Conference Coverage

Immunotherapies under investigation in newly diagnosed B-ALL



SAN FRANCISCO – Positive results with blinatumomab and inotuzumab ozogamicin in the relapsed/refractory setting have prompted trials of these immunotherapies in newly diagnosed B-cell acute lymphoblastic leukemia (B-ALL).

Dr. Jae Park

Blinatumomab and inotuzumab have been shown to improve overall survival, compared with chemotherapy, in patients with relapsed/refractory B-ALL. However, most adults with relapsed/refractory B-ALL still die, so the initial therapy patients receive is “critical,” according to Jae Park, MD, of Memorial Sloan Kettering Cancer Center in New York.

“Ideally, we do not want to deal with the relapse,” Dr. Park said. “It’s better to cure the disease the first time ... which is the reason clinical trials are incorporating these agents earlier.”

Dr. Park discussed these points at the National Comprehensive Cancer Network Hematologic Malignancies Annual Congress.


Dr. Park cited the phase 3 TOWER trial, which showed that blinatumomab produced better response rates and overall survival compared with standard chemotherapy. The trial enrolled 405 patients with Ph-negative relapsed/refractory B-ALL who were randomized to blinatumomab (n = 271) or chemotherapy (n = 134).

The rate of complete response (CR) with full, partial, or incomplete hematologic recovery was 44% with blinatumomab and 25% with chemotherapy (P less than .001). The median overall survival was 7.7 months and 4.0 months, respectively (P = .01; N Engl J Med 2017; 376:836-47).

Based on these data, researchers decided to test blinatumomab in newly diagnosed, elderly patients (65 years and older) with Ph-negative B-ALL in the phase 2 SWOG 1318 study. The study enrolled 31 patients, and 29 were eligible. Their median age at baseline was 75 years (range 66‐84 years).

The patients received blinatumomab for two to five cycles, followed by 18 months of maintenance with prednisone, vincristine, 6-mercaptopurine, and methotrexate. One patient went on to transplant.

In all, 66% of patients achieved a CR or CR with incomplete count recovery. The estimated overall survival was 79% at 6 months and 65% at 1 year. These results were presented at the 2018 annual meeting of the American Society of Hematology (Blood. 2018;132:33).

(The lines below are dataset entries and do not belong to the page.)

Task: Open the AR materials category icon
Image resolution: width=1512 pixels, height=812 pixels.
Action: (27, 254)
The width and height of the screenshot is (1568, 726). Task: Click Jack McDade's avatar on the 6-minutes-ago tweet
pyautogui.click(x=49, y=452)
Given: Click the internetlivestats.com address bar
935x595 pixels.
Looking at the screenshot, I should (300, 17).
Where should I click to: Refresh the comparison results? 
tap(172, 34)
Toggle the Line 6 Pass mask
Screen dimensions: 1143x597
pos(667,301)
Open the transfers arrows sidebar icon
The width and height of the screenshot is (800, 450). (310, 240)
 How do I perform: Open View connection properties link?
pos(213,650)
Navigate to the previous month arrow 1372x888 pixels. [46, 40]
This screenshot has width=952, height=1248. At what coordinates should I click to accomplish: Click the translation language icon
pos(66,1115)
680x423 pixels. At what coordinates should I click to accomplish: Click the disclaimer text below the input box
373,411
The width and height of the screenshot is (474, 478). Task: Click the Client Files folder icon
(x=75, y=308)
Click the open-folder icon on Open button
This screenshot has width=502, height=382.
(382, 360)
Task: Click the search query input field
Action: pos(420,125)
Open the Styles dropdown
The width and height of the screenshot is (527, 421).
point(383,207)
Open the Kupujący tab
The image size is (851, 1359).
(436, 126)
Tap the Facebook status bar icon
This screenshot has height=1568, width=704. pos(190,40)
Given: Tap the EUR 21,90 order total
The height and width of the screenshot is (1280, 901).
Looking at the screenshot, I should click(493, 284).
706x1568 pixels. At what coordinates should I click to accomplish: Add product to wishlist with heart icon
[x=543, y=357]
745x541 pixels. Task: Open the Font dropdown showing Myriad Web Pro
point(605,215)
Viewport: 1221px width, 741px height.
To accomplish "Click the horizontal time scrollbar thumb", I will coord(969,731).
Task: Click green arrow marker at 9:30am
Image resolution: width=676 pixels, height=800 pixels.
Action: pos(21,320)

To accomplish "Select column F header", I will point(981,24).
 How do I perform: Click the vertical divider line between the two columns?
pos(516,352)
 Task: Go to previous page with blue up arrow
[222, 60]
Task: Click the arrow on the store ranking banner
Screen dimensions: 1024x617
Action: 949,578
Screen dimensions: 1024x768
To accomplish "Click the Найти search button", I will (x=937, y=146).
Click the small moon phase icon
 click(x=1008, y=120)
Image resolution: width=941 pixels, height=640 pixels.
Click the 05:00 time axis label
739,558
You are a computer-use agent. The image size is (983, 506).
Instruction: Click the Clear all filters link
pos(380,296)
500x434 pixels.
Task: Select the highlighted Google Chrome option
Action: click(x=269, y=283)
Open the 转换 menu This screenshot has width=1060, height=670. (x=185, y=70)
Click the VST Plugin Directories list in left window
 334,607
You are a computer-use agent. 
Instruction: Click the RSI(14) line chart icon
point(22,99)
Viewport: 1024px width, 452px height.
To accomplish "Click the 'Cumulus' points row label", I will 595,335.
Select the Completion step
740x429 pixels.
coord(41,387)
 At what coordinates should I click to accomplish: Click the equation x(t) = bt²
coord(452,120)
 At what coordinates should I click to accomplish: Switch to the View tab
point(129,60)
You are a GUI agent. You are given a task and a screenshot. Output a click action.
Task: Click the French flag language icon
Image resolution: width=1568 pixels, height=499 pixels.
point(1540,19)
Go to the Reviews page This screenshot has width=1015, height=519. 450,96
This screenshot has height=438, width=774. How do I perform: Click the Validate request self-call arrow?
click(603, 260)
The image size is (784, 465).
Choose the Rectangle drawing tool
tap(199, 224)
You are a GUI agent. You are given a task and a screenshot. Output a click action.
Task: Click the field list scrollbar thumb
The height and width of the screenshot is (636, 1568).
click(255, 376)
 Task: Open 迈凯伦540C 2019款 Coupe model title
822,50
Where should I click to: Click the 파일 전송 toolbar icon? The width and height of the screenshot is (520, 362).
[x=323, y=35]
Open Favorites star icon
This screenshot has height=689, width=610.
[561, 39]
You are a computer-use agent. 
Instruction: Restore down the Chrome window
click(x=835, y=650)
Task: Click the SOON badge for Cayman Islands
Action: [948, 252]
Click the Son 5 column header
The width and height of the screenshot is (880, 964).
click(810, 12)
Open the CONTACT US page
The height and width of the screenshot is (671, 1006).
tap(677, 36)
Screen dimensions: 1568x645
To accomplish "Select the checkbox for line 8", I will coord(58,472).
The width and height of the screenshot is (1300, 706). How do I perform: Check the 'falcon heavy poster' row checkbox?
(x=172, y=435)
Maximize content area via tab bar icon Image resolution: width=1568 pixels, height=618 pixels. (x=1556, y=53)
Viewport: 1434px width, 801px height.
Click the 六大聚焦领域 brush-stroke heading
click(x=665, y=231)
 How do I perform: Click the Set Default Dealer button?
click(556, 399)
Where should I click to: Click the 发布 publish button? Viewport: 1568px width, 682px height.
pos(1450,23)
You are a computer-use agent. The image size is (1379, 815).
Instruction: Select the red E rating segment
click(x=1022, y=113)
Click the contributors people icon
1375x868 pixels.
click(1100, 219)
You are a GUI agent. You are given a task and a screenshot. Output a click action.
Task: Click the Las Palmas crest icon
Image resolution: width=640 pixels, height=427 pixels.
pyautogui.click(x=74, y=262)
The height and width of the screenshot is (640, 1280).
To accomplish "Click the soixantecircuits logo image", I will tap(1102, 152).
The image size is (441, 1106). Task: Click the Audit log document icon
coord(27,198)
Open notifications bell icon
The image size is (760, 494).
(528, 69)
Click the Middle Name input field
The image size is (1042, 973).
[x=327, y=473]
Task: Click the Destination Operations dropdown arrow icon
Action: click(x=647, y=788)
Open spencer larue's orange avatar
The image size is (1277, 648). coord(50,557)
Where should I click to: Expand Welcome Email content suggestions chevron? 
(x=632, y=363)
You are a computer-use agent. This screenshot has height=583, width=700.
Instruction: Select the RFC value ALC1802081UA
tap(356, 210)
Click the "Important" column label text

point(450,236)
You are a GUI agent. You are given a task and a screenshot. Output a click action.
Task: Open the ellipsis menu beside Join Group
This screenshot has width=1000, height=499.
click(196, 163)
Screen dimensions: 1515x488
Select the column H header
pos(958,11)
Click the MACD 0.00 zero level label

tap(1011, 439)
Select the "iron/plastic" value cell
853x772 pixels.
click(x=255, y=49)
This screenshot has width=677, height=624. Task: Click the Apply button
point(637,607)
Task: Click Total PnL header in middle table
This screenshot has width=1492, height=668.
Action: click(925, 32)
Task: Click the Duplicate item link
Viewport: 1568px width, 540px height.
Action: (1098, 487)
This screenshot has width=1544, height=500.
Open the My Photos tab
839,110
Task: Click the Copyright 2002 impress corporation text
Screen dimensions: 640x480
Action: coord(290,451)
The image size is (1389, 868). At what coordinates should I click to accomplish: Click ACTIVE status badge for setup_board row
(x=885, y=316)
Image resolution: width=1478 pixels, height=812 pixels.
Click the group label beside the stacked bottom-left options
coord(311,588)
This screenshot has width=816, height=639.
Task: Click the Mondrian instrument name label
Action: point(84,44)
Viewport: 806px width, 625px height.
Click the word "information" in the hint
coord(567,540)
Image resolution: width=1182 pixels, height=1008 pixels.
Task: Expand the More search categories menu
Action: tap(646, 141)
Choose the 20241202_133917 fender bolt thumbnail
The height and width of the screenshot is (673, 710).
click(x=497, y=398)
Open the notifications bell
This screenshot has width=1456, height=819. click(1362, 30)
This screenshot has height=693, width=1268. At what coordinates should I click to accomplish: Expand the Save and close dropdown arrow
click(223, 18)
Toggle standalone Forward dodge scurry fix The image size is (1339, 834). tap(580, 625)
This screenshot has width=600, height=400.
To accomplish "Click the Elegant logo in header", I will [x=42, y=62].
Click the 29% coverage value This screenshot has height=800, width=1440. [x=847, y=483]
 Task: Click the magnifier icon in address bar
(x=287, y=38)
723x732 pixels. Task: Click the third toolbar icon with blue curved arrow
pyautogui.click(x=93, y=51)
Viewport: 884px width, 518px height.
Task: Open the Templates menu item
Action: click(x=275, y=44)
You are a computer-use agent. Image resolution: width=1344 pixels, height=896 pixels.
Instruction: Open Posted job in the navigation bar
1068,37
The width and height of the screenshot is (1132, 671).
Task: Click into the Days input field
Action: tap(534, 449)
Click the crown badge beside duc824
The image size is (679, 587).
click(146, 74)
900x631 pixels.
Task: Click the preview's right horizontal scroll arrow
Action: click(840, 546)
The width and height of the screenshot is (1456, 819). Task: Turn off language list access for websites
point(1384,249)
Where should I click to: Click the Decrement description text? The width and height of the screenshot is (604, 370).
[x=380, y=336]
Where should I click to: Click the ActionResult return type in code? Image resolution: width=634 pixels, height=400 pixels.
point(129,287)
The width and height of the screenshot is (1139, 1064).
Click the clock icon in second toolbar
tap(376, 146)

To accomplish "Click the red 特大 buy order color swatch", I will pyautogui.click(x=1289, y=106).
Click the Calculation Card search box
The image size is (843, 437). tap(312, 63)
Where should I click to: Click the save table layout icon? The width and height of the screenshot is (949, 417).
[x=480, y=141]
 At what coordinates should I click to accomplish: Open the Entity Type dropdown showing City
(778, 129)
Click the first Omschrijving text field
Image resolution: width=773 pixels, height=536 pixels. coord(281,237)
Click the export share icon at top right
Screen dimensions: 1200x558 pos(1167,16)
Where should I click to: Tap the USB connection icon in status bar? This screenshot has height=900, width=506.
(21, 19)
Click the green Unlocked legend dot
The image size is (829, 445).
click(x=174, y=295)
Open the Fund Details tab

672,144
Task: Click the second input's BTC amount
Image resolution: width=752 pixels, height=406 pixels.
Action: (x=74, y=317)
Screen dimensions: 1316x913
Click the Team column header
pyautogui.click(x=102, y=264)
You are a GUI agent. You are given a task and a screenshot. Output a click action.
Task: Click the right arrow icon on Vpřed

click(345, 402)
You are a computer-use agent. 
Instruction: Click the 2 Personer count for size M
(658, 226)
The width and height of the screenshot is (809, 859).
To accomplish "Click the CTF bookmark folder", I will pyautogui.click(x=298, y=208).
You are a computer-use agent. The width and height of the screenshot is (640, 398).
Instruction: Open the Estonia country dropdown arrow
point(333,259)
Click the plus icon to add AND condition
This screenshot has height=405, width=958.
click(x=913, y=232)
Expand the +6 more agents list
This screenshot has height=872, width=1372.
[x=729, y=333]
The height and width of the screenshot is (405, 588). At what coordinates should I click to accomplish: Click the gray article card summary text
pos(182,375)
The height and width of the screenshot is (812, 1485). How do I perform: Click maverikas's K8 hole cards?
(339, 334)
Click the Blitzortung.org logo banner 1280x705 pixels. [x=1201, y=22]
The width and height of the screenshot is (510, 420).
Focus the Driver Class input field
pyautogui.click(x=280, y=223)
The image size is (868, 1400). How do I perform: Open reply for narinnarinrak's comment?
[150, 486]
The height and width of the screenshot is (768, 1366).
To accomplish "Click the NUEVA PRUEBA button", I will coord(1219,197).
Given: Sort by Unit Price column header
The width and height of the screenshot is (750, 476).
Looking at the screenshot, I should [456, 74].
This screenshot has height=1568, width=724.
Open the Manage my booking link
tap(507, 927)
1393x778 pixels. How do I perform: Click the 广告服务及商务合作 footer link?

Another study of blinatumomab as frontline treatment is the ECOG-E1910 trial. In this phase 3 study, researchers are testing chemotherapy, with or without blinatumomab, in adults (aged 30-70 years) with newly diagnosed, BCR-ABL-negative B-ALL. Results from this study are not yet available.

Inotuzumab ozogamicin

Dr. Park also discussed the INOVATE trial, in which inotuzumab ozogamicin bested standard chemotherapy. The trial enrolled patients with Ph-positive or negative, relapsed/refractory B-ALL.

The patients were randomized to inotuzumab (n = 141) or investigator’s choice of chemotherapy (n = 138). Some patients, 41% in the inotuzumab arm and 11% in the chemotherapy arm, went on to transplant.

The CR rate was 80.7% in the inotuzumab arm and 29.4% in the chemotherapy arm (P less than .001). The median progression-free survival was 5 months and 1.8 months, respectively (P less than .001). The median overall survival was 7.7 months and 6.7 months, respectively (P = .04; N Engl J Med 2016; 375:740-53).

Based on these results, researchers are testing inotuzumab as frontline therapy in young adults (aged 18-39 years) with CD22-positive, Ph-negative B-ALL. In the phase 3 A041501 trial, patients are receiving inotuzumab after the first and second courses of treatment with the CALGB 10403 chemotherapy regimen. Results from this trial are not yet available.

Dr. Park reported relationships with Allogene Therapeutics, Amgen, AstraZeneca, Incyte, Kite Pharma, Novartis, and Takeda.